Why This Timing Makes Sense
That’s a good time to start planning because the parents will not likely see any significant consistent financial expenses on the horizon except for the expenses related to aging care.
During settled retirement:
- Travel and entertainment expenses have decreased
- Lifestyle has stabilized
- Future expenses are more predictable
- Focus can shift to care planning
- Asset preservation becomes the primary goal
Crisis-Driven Planning: After Diagnosis
The Common Trigger
Another very common time to start planning is immediately after a diagnosis of an illness that will cause long-term care needs.
The most typical type of illness manifests in the early signs of dementia, Parkinson’s disease, multiple sclerosis, and other types of degenerative diseases that will ultimately require long-term care.
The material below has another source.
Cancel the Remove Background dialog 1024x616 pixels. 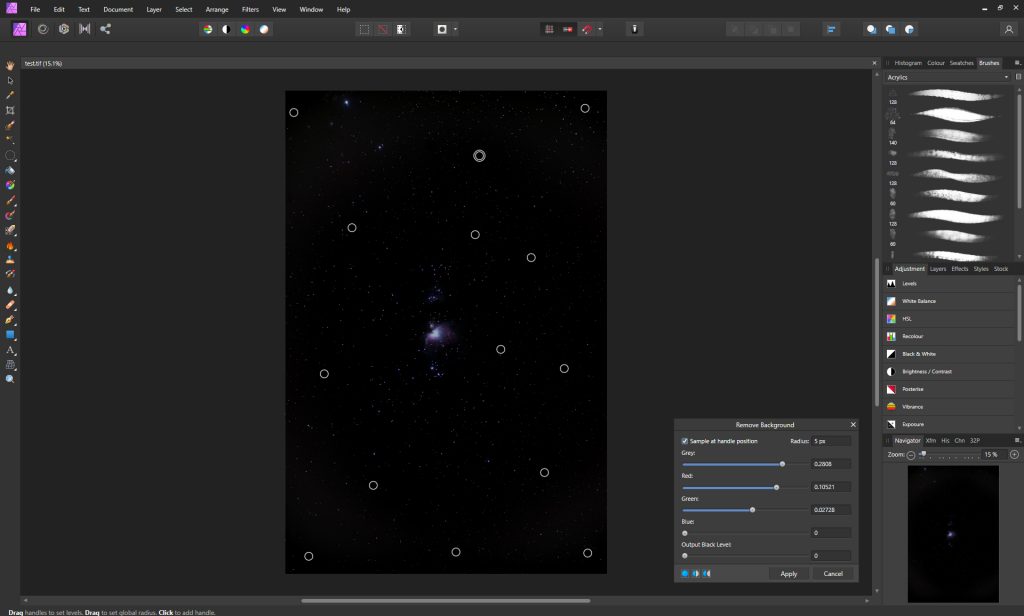[833, 573]
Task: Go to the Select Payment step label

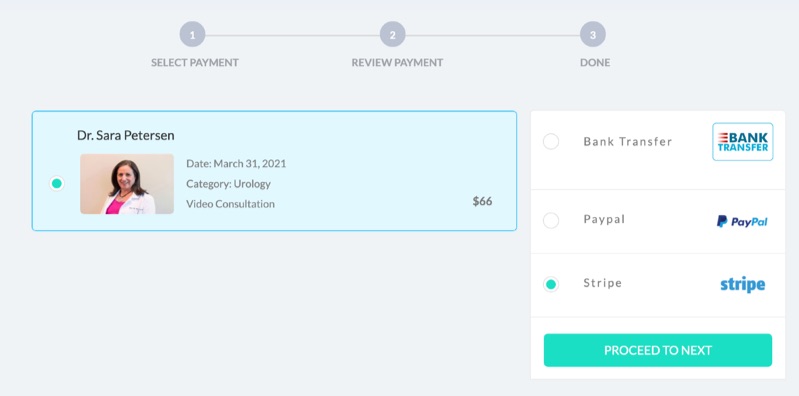Action: 195,63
The Urgency of Post-Diagnosis Planning
At that time, there need to be many conversations about losing control or giving control to a caregiver. These discussions become urgent because:
- Cognitive capacity may decline over time
- Legal documents must be executed while the person has capacity
- Care decisions need to be made before crisis situations
- Financial planning becomes time-sensitive
Challenges of Crisis Planning
Planning after diagnosis presents several challenges:
- Emotional stress affecting decision-making
- Reduced planning options due to health conditions
- Shorter timeframes for implementing strategies
- Family dynamics complicated by illness
Last Resort: Planning During Care Need
When Families Think It’s Too Late
Just because a client does not come for planning at the right time doesn’t necessarily mean that they are too late. Even when planning seems impossible, options may still exist.
Crisis Care Planning
It is also very common and much less preferred if the aging parent is able to understand to take action to protect assets when the aging parent needs long-term care nursing home needs.
Even at this late stage:
- Some asset protection may still be possible
- Legal documents can still be executed if capacity exists
- Medicaid planning strategies may be available
- Family coordination can still be improved
Limited Protection Available
If the parent has assets, we can still take action to protect them; however, the amount of assets that can be protected is much less than if prior planning had been performed.
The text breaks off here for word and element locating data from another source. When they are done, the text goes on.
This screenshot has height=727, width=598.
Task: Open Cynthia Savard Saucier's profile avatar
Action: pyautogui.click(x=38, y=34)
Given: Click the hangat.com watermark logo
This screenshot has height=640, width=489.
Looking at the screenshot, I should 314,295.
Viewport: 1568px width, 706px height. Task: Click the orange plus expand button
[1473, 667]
Late-stage planning limitations include:
- Reduced asset protection opportunities
- Shorter look-back periods to work with
- Fewer strategic options available
- Higher costs for emergency planning
- More complex implementation requirements
The Planning Timeline Spectrum
Best Case Scenario: Early Retirement
- Maximum options available
- Comprehensive planning possible
- Lower implementation costs
- Stress-free decision making
Good Timing: Settled Retirement
- Good options still available
- Realistic about future needs
- Moderate implementation costs
- Some time pressure but manageable
Urgent Planning: After Diagnosis
- Limited but important options
- Time-sensitive implementation
- Higher costs due to urgency
- Emotional stress complicating decisions
Crisis Planning: During Care Need
- Minimal options but still worth pursuing
- Emergency implementation required
- Highest costs and complexity
- Damage control rather than optimization
Key Takeaways for Families
Regardless of where your family falls on this timeline:
- Earlier is better: More options and lower costs with early planning
- It’s rarely too late: Some protection is almost always possible
- Professional guidance is essential: Each situation requires customized strategies
- Education takes time: Allow time for learning and decision-making
- Family communication is crucial: Include all relevant family members in discussions
Start Planning Now, Regardless of Timing
Whether your parents are newly retired, settled in their routines, recently diagnosed, or already needing care, there are planning strategies available. The key is taking action rather than waiting for a “better” time that may never come. Even late-stage planning can preserve more assets and provide better outcomes than no planning at all.